• **Text**:
↓

Address by The Most Reverend Andrew S. Hutchison, Primate of the Anglican Church of Canada

Mr. Chairman, Your Excellency, distinguished guests, and friends of Raoul Wallenberg: I am honoured to have been invited to speak to this gathering, and thank you for your invitation and welcome. While I am no longer a Montrealer, I lived for 20 years in this city. For all of those years I worked closely with the Jewish community, and for many of them with the Friends of Raoul Wallenberg. With Your Excellency I share the privilege of being a member of the International Raoul Wallenberg Foundation, and was happy to visit the Foundation in New York recently. In fact Mr. Baruch Tenenbaum had hoped to be here for this event, and sends his greetings.

↑

(Entries on locating words and elements)
↓

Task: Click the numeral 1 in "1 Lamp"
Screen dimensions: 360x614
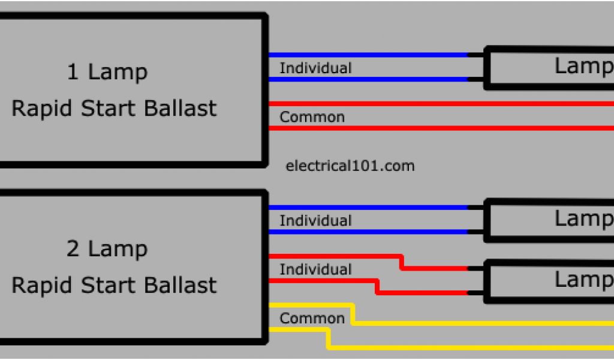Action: coord(73,73)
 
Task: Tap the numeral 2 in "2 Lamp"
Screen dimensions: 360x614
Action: coord(73,248)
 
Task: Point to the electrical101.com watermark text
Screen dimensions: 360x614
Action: coord(351,166)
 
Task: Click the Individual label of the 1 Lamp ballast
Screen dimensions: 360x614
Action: coord(315,68)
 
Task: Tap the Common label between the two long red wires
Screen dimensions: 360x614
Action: coord(312,117)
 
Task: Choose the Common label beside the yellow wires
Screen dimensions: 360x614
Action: coord(312,318)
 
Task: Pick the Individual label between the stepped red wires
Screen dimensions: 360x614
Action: coord(315,269)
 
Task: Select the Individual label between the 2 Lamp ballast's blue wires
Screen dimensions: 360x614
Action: coord(315,220)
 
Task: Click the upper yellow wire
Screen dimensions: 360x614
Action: coord(480,323)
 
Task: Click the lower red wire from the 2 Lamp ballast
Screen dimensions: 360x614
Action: coord(420,292)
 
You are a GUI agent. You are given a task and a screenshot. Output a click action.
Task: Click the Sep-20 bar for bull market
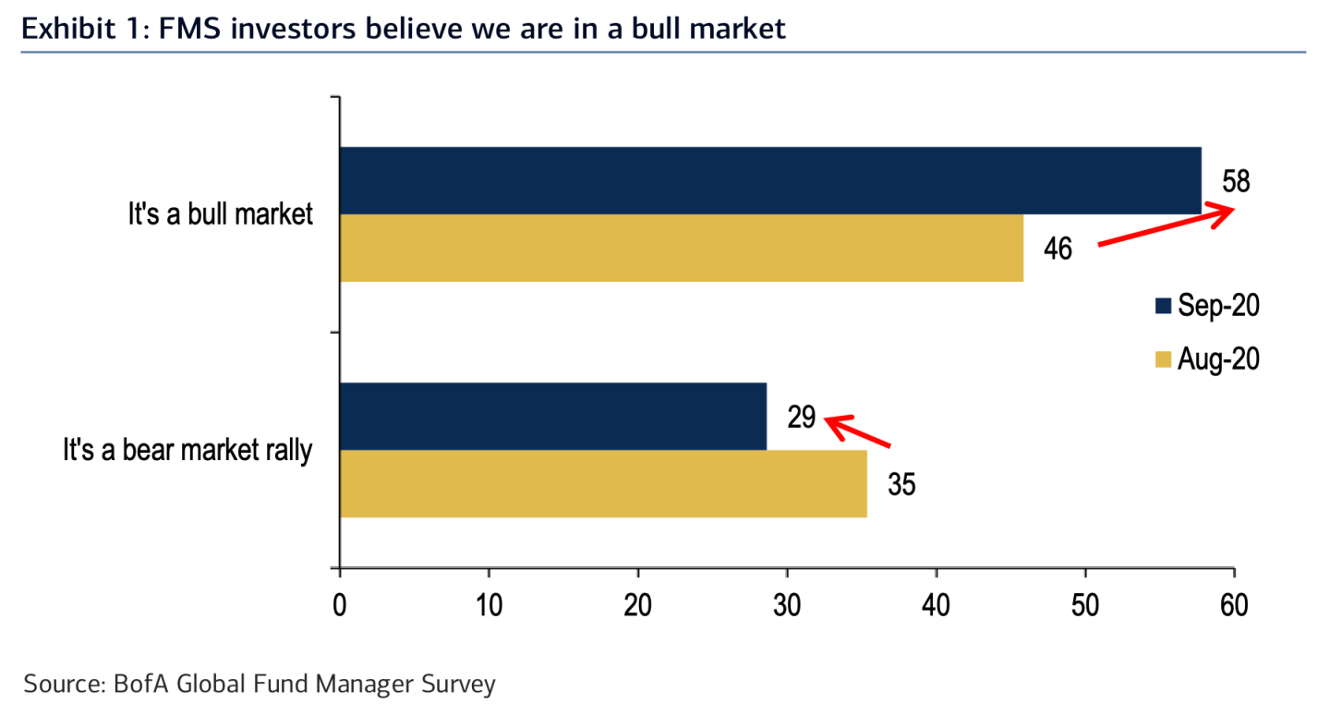click(x=770, y=180)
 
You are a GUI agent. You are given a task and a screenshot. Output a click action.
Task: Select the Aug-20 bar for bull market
click(x=682, y=248)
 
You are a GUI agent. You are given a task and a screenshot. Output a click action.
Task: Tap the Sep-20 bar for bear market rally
click(x=552, y=416)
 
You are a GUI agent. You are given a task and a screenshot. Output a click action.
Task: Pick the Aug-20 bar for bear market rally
click(x=603, y=483)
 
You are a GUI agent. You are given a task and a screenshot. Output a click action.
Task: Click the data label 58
click(x=1236, y=181)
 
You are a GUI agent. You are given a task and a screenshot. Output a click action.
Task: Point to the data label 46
click(x=1058, y=249)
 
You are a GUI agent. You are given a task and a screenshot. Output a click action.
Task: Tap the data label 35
click(x=901, y=484)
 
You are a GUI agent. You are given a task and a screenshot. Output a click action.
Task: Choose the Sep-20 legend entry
click(x=1206, y=307)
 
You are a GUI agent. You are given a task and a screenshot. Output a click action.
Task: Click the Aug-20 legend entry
click(x=1206, y=358)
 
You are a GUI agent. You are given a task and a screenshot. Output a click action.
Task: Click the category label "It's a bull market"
click(x=221, y=214)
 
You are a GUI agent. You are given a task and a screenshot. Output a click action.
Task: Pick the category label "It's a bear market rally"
click(x=187, y=451)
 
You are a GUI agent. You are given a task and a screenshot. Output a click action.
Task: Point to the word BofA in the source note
click(x=138, y=685)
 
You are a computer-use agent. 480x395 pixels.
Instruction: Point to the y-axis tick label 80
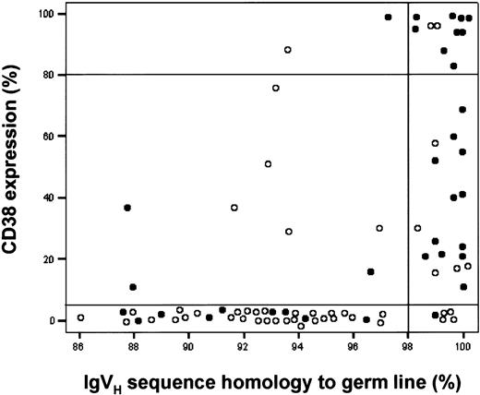point(57,75)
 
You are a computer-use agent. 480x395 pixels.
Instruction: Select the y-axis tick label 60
point(57,136)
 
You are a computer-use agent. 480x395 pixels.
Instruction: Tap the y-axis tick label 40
point(57,198)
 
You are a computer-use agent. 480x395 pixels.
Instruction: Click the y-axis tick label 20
point(57,259)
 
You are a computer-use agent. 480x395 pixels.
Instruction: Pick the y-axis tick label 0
point(60,320)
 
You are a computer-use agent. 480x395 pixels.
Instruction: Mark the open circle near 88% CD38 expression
point(288,50)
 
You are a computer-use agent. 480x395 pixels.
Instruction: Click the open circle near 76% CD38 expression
point(276,88)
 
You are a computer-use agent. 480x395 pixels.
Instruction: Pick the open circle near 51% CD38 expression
point(268,164)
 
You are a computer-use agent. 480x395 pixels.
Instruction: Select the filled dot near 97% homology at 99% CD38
point(388,17)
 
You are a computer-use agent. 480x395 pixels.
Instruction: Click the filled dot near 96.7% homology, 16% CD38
point(370,272)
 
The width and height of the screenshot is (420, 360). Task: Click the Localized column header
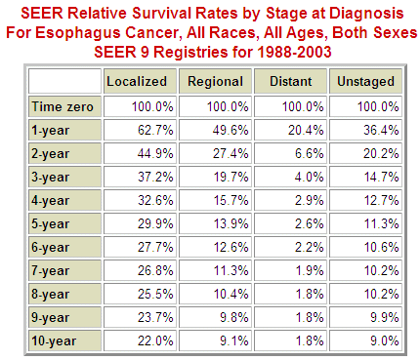tap(136, 81)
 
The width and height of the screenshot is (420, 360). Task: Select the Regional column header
tap(215, 81)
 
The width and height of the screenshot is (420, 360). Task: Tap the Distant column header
tap(290, 81)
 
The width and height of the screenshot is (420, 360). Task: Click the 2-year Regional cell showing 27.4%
tap(227, 152)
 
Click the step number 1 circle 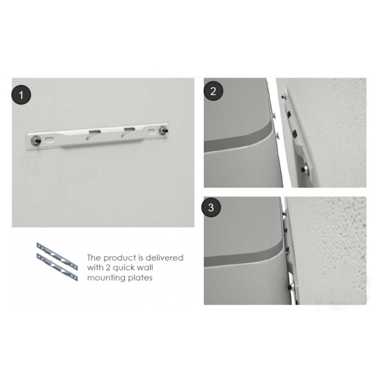click(x=21, y=95)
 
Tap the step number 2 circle click(x=213, y=91)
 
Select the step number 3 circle click(x=211, y=207)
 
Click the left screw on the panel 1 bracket click(x=36, y=140)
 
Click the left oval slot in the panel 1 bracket click(x=49, y=140)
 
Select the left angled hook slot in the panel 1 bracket click(x=93, y=135)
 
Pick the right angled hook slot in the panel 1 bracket click(x=128, y=132)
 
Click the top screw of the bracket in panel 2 click(x=284, y=97)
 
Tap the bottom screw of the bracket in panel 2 click(x=304, y=169)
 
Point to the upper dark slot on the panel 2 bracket click(x=290, y=114)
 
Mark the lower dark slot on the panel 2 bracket click(x=295, y=134)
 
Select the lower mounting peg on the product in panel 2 click(x=277, y=134)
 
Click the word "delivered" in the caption click(x=164, y=258)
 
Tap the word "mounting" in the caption click(x=106, y=278)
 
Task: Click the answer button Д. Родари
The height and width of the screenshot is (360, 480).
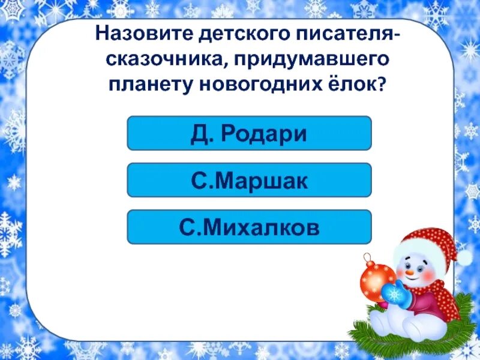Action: click(249, 133)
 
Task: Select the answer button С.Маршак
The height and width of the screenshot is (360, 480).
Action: click(249, 180)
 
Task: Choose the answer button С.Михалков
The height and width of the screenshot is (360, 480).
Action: click(249, 227)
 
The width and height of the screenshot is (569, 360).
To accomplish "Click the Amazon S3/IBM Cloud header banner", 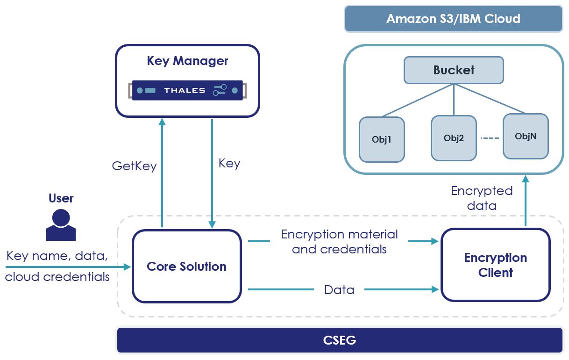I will click(x=453, y=19).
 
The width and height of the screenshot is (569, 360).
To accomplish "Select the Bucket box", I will click(x=453, y=70).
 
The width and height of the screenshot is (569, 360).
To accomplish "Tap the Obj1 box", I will click(x=381, y=139).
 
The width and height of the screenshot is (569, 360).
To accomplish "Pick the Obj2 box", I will click(x=453, y=138).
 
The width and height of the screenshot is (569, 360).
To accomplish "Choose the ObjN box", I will click(x=525, y=136).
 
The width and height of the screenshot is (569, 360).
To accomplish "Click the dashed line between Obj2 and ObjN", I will click(x=490, y=138).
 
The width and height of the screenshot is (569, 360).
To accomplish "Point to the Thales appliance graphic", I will click(x=187, y=90).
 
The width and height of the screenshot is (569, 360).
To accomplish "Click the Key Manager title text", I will click(x=187, y=61).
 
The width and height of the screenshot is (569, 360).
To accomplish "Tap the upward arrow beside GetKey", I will click(x=162, y=173).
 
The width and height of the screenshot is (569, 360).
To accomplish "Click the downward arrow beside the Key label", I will click(x=212, y=173).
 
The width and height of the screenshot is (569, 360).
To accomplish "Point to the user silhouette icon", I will click(x=61, y=225).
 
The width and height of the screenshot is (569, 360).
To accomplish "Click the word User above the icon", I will click(x=61, y=198).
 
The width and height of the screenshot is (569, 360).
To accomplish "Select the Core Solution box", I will click(x=186, y=266).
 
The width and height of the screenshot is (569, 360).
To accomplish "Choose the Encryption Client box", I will click(x=495, y=265).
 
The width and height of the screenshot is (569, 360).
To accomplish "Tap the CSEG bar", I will click(x=339, y=340).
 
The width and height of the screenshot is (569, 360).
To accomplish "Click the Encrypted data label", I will click(x=481, y=198).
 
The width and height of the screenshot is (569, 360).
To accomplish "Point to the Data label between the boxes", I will click(x=339, y=290).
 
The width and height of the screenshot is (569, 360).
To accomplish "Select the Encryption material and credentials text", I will click(x=339, y=241).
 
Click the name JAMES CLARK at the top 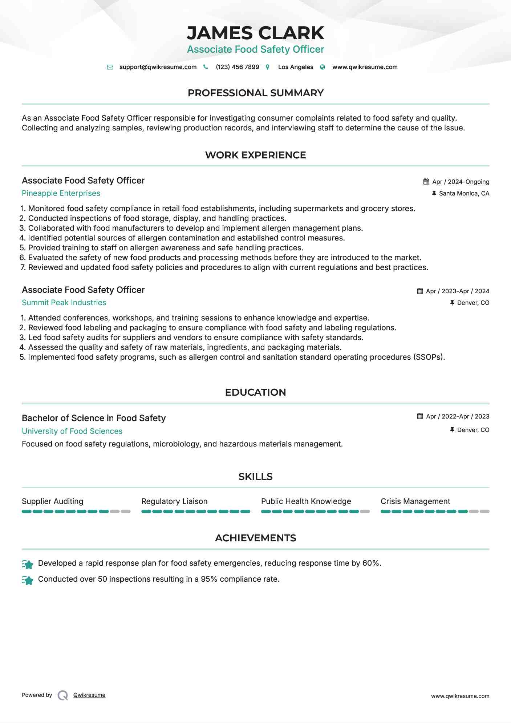coord(255,33)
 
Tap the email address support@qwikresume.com coord(158,67)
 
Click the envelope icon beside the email coord(110,67)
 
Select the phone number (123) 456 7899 coord(237,67)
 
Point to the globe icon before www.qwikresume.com coord(323,67)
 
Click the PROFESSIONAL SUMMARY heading coord(255,93)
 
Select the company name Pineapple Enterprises coord(61,193)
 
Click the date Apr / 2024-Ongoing coord(461,182)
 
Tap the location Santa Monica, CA coord(464,193)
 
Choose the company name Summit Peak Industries coord(64,303)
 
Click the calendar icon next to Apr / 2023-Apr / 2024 coord(420,291)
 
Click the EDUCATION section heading coord(255,392)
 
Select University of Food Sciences coord(72,431)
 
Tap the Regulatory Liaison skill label coord(174,501)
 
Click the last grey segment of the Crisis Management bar coord(484,512)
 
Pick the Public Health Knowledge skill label coord(306,501)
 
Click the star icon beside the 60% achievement coord(28,564)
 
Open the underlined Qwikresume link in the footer coord(89,695)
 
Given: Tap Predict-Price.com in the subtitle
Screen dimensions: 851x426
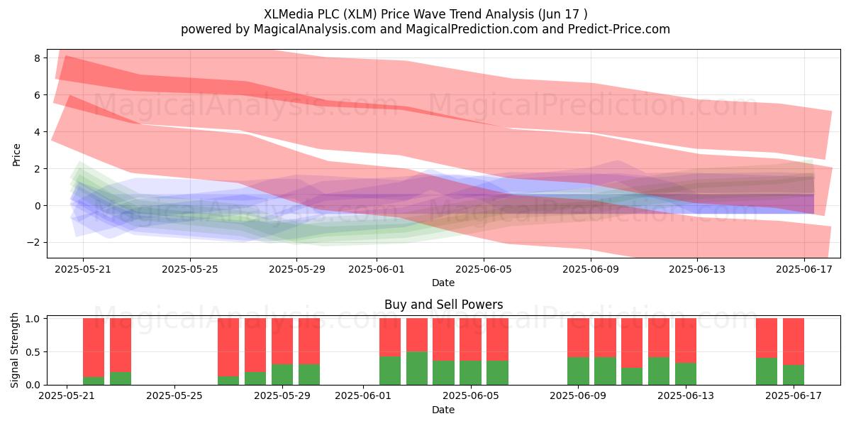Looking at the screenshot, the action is click(619, 29).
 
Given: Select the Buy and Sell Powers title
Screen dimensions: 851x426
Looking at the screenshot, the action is click(443, 305).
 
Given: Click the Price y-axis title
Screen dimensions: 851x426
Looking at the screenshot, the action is click(16, 155).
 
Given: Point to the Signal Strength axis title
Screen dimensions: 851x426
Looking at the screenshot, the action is click(14, 350).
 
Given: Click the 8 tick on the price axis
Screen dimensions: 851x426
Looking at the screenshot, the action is click(37, 58).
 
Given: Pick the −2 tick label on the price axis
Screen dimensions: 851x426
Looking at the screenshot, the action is click(33, 243).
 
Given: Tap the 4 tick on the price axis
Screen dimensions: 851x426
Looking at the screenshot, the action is click(37, 132).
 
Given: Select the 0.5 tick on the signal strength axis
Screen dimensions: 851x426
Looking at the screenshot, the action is click(33, 352).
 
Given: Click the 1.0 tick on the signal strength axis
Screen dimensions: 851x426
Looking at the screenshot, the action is click(33, 319).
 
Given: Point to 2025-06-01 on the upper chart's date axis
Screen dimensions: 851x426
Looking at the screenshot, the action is click(377, 269).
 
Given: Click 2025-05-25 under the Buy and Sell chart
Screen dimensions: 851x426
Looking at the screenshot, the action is click(174, 395).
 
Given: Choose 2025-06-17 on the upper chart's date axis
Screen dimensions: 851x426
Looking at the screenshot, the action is click(804, 269).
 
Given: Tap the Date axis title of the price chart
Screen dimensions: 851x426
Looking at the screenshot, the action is click(443, 283).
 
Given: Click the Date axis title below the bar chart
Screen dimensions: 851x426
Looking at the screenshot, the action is click(443, 410).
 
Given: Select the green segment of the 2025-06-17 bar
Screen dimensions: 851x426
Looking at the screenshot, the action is click(794, 375).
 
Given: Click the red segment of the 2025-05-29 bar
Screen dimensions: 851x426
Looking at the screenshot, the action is click(282, 342).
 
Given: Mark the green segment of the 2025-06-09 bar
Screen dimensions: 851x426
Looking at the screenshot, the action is click(578, 371).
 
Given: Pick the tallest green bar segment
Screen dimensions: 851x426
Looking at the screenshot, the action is click(417, 368).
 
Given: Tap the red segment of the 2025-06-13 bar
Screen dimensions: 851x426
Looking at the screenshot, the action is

↑

• **Given request 1**: Summarize the address in two sentences.
• **Given request 2**: Please pick out every line of the listing that contains the word "angled".

• **Result 1**: The speaker says it is an honor to address this gathering of friends of Raoul Wallenberg, and recalls 20 years in Montreal working closely with the Jewish community and with the Friends of Raoul Wallenberg. The speaker shares with His Excellency membership in the International Raoul Wallenberg Foundation, recently visited the Foundation in New York, and passes on greetings from Mr. Baruch Tenenbaum, who had hoped to attend.

• **Result 2**:
Select the left angled hook slot in the panel 1 bracket click(x=93, y=135)
Pick the right angled hook slot in the panel 1 bracket click(x=128, y=132)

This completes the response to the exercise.